YOUR GOAL:
Locate the line bearing "955x661 pixels." in the material below, then reproduce it and each following line up to and including the line bearing "Given: Select the boxed 2020 label cell".

WORKING DATA:
╭──

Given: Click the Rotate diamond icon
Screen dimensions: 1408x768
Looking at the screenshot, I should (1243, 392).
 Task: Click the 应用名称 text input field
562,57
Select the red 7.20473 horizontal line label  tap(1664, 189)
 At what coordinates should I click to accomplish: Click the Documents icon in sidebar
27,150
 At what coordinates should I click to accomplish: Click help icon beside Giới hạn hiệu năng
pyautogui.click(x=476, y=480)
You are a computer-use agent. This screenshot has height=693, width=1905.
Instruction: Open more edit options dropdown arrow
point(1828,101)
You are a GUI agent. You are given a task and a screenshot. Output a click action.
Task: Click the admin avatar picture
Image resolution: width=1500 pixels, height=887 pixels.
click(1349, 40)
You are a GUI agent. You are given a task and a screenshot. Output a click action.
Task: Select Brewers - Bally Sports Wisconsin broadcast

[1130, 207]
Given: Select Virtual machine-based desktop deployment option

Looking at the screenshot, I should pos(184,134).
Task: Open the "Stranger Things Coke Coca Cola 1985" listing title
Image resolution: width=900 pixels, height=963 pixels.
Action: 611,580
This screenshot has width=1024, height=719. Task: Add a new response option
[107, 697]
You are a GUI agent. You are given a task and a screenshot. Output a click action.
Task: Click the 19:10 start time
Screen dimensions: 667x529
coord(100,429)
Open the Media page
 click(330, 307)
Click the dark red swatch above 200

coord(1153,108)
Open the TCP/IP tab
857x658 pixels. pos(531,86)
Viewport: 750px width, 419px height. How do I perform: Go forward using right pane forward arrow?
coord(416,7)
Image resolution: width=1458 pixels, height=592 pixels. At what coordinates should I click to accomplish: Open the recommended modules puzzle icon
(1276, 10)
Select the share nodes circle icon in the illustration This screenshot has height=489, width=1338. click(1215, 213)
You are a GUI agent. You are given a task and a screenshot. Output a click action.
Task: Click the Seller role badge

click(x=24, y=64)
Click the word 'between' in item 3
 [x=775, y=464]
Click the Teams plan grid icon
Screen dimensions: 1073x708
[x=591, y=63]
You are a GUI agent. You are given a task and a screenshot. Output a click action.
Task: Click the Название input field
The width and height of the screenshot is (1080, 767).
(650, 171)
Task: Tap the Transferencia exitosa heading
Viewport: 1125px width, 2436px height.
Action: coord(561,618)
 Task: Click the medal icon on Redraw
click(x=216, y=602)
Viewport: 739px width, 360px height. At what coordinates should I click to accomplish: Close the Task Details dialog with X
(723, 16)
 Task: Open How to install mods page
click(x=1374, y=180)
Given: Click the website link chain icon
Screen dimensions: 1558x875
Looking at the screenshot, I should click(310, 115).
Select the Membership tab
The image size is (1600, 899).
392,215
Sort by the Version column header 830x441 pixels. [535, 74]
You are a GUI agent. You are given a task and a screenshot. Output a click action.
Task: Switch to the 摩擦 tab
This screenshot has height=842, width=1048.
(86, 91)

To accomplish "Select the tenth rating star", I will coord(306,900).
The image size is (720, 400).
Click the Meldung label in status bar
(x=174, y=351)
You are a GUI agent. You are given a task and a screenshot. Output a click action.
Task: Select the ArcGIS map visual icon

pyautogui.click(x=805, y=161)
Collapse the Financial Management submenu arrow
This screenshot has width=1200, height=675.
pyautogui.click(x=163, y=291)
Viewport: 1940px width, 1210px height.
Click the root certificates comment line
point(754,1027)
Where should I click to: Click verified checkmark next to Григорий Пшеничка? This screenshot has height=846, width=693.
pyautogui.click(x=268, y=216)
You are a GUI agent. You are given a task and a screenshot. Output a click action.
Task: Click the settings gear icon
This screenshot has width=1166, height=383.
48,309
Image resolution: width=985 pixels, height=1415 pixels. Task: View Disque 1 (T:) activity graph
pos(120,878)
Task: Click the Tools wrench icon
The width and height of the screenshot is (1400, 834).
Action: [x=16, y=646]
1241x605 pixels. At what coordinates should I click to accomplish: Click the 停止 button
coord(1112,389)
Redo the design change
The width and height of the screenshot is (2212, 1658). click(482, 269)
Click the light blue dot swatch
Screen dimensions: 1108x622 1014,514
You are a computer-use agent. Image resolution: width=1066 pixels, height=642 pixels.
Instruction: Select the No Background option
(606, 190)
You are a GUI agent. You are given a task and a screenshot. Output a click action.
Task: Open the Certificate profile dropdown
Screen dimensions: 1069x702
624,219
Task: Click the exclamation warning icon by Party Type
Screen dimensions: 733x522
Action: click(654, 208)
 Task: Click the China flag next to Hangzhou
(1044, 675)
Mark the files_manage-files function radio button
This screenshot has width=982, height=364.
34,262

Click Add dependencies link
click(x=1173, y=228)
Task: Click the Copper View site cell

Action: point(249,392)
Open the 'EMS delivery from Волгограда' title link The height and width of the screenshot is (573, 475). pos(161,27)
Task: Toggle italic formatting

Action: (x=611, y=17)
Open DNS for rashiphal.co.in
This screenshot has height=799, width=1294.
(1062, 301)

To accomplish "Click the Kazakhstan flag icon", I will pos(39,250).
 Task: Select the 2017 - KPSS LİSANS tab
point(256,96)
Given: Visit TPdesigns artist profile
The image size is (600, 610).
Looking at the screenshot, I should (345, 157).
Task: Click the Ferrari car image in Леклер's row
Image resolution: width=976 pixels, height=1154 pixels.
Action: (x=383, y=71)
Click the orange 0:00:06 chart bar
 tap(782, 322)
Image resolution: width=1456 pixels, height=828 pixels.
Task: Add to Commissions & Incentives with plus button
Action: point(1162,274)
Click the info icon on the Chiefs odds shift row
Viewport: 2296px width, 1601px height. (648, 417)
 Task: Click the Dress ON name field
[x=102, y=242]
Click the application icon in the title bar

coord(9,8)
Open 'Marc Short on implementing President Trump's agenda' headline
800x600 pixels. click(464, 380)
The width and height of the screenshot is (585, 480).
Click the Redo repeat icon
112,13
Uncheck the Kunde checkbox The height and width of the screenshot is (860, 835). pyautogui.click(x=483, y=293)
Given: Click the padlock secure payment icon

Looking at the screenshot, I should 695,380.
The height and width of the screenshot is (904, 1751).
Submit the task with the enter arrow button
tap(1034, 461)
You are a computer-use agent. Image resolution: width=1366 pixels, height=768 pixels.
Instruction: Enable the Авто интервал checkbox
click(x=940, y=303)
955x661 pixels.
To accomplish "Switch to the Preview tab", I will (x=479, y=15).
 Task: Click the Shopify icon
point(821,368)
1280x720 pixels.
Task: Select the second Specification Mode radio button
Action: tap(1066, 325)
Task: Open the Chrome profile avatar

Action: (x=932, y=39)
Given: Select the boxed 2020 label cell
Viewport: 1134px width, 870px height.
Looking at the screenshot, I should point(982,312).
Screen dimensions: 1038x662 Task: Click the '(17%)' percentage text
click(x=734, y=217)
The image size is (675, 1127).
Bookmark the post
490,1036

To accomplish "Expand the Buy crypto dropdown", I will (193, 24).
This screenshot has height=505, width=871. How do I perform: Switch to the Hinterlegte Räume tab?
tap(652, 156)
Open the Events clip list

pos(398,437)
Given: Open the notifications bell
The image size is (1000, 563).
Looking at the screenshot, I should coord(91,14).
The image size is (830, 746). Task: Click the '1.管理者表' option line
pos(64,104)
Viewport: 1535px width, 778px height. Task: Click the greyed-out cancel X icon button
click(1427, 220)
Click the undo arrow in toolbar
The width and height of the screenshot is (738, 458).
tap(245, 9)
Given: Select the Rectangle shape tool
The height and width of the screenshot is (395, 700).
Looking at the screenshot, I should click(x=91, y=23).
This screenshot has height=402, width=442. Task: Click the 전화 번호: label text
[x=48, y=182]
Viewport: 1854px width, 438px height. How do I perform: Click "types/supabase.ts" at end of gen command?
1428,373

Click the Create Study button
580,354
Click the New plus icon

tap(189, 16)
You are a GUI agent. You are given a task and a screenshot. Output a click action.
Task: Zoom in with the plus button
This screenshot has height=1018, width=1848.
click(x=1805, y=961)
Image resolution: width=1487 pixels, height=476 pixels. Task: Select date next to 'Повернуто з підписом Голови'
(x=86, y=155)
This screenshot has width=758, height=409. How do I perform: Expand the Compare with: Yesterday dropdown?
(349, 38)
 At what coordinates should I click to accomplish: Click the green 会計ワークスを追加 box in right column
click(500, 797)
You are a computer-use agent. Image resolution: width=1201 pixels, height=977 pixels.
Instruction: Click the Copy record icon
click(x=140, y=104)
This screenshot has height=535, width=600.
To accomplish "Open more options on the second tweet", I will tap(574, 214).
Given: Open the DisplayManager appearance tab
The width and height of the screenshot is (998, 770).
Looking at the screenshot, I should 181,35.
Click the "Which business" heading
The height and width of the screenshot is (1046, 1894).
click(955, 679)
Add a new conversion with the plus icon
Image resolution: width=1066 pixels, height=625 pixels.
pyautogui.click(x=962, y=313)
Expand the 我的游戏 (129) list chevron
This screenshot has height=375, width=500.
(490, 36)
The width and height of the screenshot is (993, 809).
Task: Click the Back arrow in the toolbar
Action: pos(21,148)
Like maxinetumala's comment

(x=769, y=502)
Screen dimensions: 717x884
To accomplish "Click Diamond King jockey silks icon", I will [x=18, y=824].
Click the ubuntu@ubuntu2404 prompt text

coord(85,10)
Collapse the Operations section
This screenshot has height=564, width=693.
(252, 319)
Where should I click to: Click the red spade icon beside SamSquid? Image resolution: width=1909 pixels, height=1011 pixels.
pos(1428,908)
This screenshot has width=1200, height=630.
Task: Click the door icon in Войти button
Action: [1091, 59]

╰──

EXERCISE RESPONSE:
955x661 pixels.
To accomplish "Switch to the Preview tab", I will (x=479, y=15).
 Task: Click the Shopify icon
point(821,368)
1280x720 pixels.
Task: Select the second Specification Mode radio button
Action: tap(1066, 325)
Task: Open the Chrome profile avatar

Action: (x=932, y=39)
Given: Select the boxed 2020 label cell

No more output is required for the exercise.